Nariz, garganta e ouvidos fazem parte do dia a dia de forma tão natural que muitos sintomas nessas regiões acabam sendo tolerados por meses — ou tratados por conta própria — antes de uma avaliação adequada. O otorrinolaringologista é o médico especializado nessas estruturas, e reconhecer os sinais que justificam uma consulta ajuda a cuidar da saúde no momento certo.
A seguir, oito sinais que costumam indicar a necessidade de avaliação especializada. Eles não servem para autodiagnóstico: a função da lista é orientar sobre quando buscar uma consulta.
1. Obstrução nasal que não passa
Nariz constantemente “entupido”, dificuldade para respirar por uma ou ambas as narinas e necessidade frequente de descongestionantes são sinais de que algo merece investigação. A obstrução nasal persistente pode ter várias origens e não deveria ser convivência permanente.
2. Espirros, coriza e coceira nasal frequentes
Crises repetidas de espirros, nariz escorrendo e coceira no nariz e nos olhos podem indicar rinite. Quando os sintomas são frequentes, atrapalham o sono ou não melhoram com medidas simples, a avaliação especializada ajuda a entender o quadro e organizar o tratamento.
3. Dor de garganta de repetição
Dores de garganta que voltam com frequência, dificuldade para engolir recorrente ou infecções de garganta que se repetem ao longo do ano merecem atenção. Episódios isolados costumam ser passageiros, mas a repetição é o que justifica investigar.
4. Rouquidão que persiste
Alteração na voz que dura mais do que algumas semanas, sem relação com um resfriado recente, é um sinal que não deveria ser ignorado.
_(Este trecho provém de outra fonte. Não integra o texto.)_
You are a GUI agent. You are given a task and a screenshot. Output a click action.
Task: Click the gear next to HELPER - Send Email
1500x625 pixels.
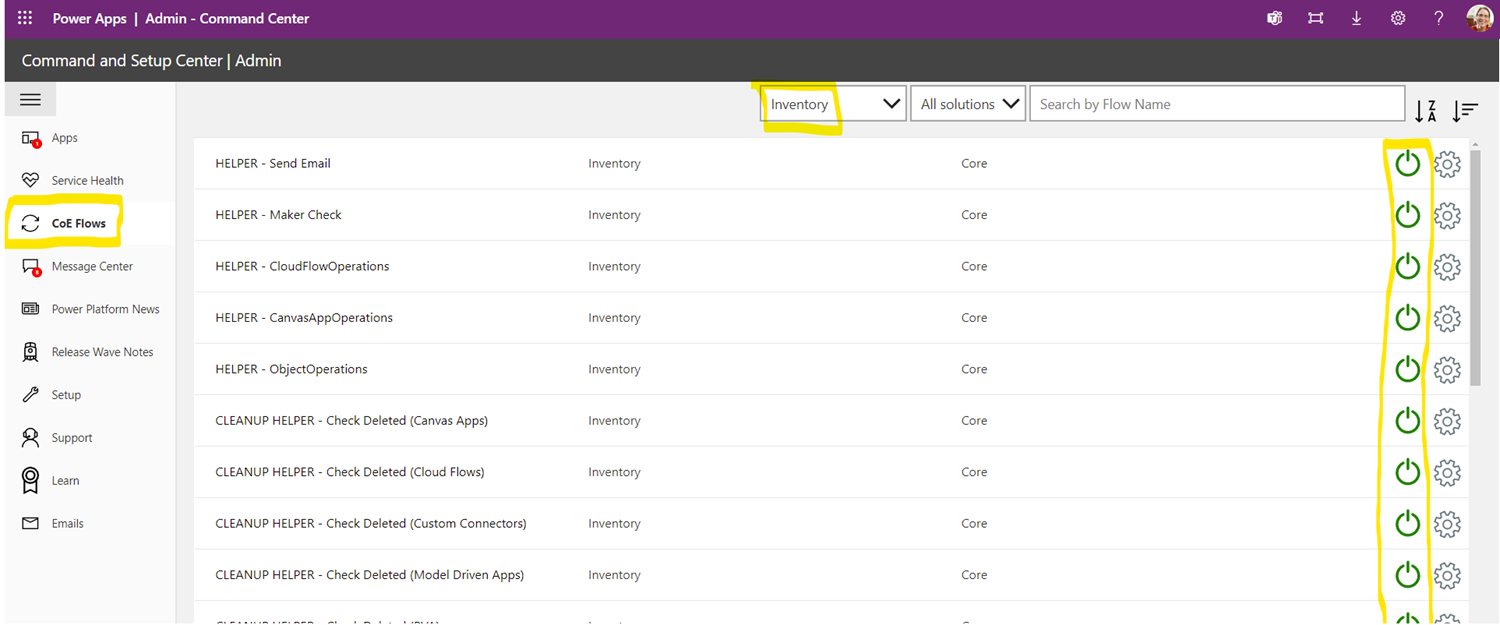click(x=1447, y=163)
A voz é produzida em estruturas que o otorrinolaringologista avalia diretamente, e uma rouquidão prolongada merece ser examinada.
5. Ronco alto e frequente
O ronco habitual, especialmente quando acompanhado de pausas na respiração percebidas por outra pessoa ou de sono que não descansa, pode estar relacionado à apneia do sono. É um quadro que se beneficia de avaliação da via aérea superior.
6. Infecções e dor de ouvido recorrentes
Dor de ouvido que se repete, sensação de ouvido tampado que não melhora ou episódios frequentes de infecção são sinais de que o ouvido merece uma avaliação mais cuidadosa, em vez de apenas tratar cada episódio isoladamente.
7. Sinusite de repetição
Quadros repetidos de dor e pressão na face, secreção nasal espessa e sensação de peso na cabeça que retornam várias vezes ao ano indicam que a origem do problema precisa ser compreendida — e não apenas contornada a cada crise.
8. Dificuldade para ouvir
A percepção de que é preciso aumentar o volume da televisão, pedir para repetir frases com frequência ou ter dificuldade em ambientes com muito barulho são sinais de que a audição merece ser avaliada. A audiometria é o exame que ajuda a mensurar como está a capacidade auditiva.
Por que não deixar para depois
Muitos desses sinais evoluem de forma lenta, o que faz com que a pessoa se acostume com eles e adie a busca por avaliação. O ponto em comum entre os oito é simples: persistência e repetição. Um sintoma pontual costuma ser passageiro; o que retorna, se arrasta ou atrapalha a rotina é o que merece uma consulta.
Procurar o otorrinolaringologista diante desses sinais permite entender a origem do quadro a partir de uma avaliação individual, em vez de conviver indefinidamente com o desconforto ou tratar apenas os sintomas.
Perguntas frequentes
O que o otorrinolaringologista trata?
É o médico especializado em nariz, garganta e ouvidos, além das estruturas relacionadas à respiração superior e à voz.
A partir de quanto tempo um sintoma merece avaliação?
Não existe um número fixo, mas sintomas que persistem por semanas, que se repetem com frequência ou que interferem no sono e na rotina são os que costumam justificar a consulta.
Preciso de encaminhamento para consultar um otorrinolaringologista?
No atendimento particular, a consulta pode ser agendada diretamente, sem necessidade de encaminhamento.
Vários desses sinais podem aparecer juntos?
Sim. Nariz, garganta e ouvidos são estruturas conectadas, e é comum que sintomas de mais de uma região apareçam ao mesmo tempo. A avaliação médica ajuda a entender essa relação.